■ **Exercise**
If pictures appear, leave them out, and return exactly the lines from the one holding "You are a computer-use agent." through the last line of the listing below.

■ **Entries supplied**
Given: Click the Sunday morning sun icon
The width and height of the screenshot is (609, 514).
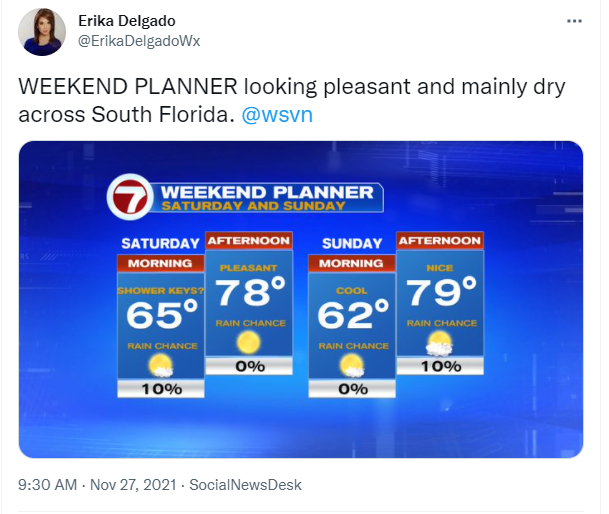Looking at the screenshot, I should [x=352, y=367].
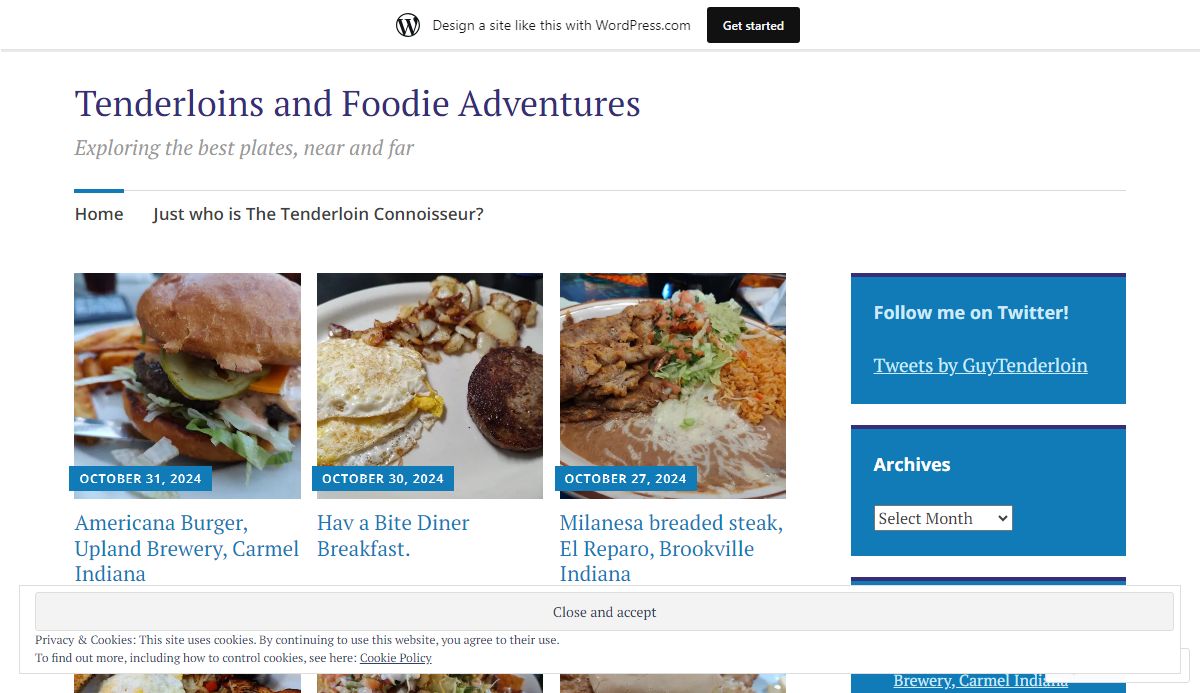This screenshot has height=693, width=1200.
Task: Select the Milanesa steak plate image
Action: 673,370

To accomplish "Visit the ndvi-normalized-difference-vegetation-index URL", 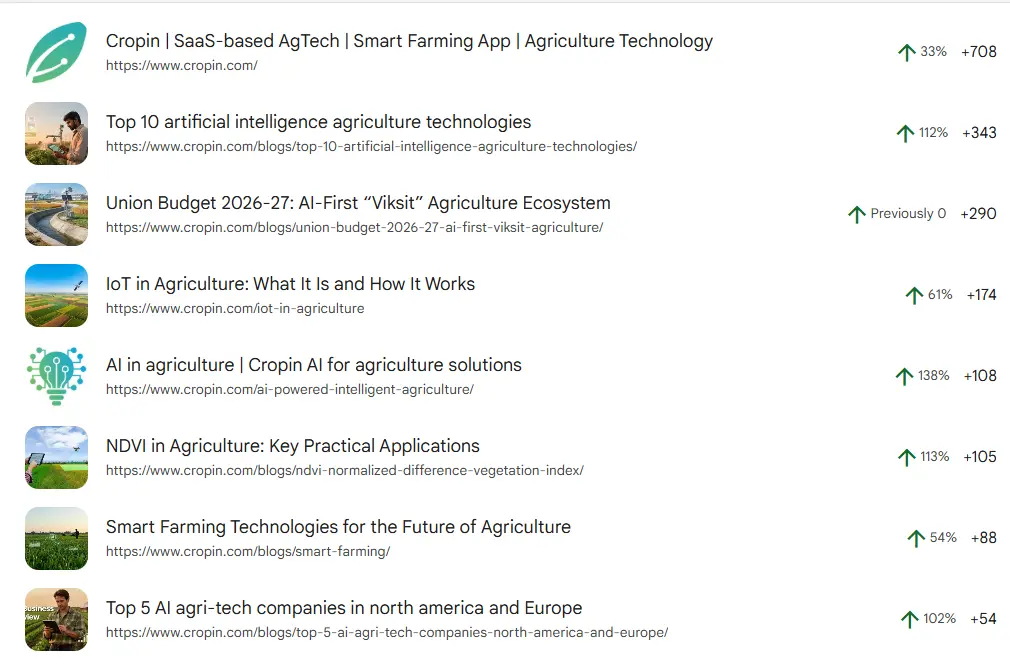I will pyautogui.click(x=344, y=470).
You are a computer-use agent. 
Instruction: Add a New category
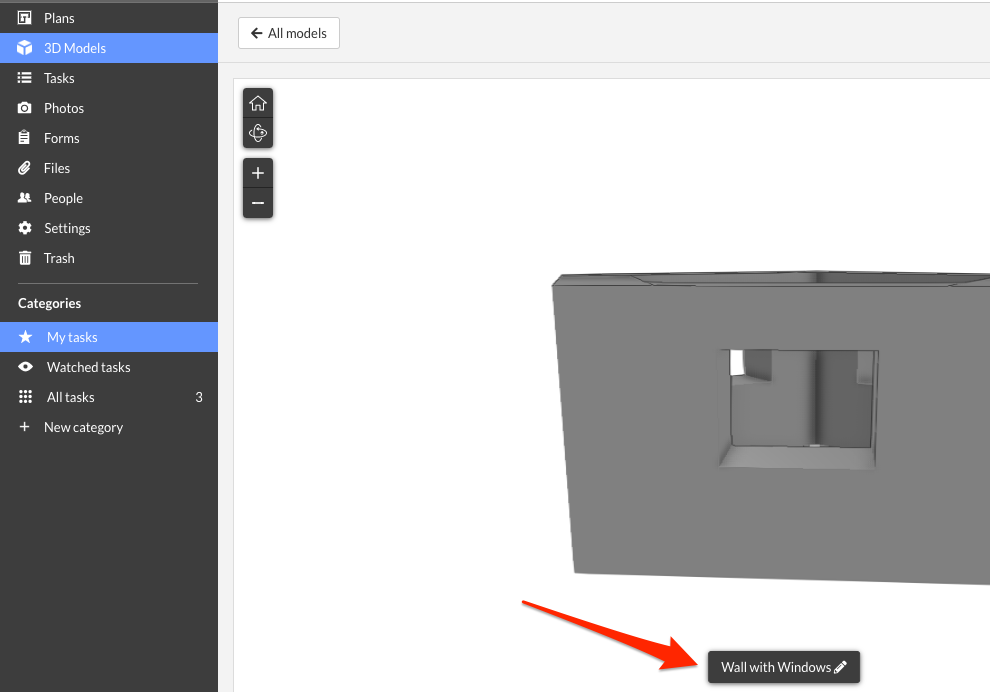83,427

■ **Answer for this exercise**
You are a computer-use agent. 
Instruction: Add a New category
83,427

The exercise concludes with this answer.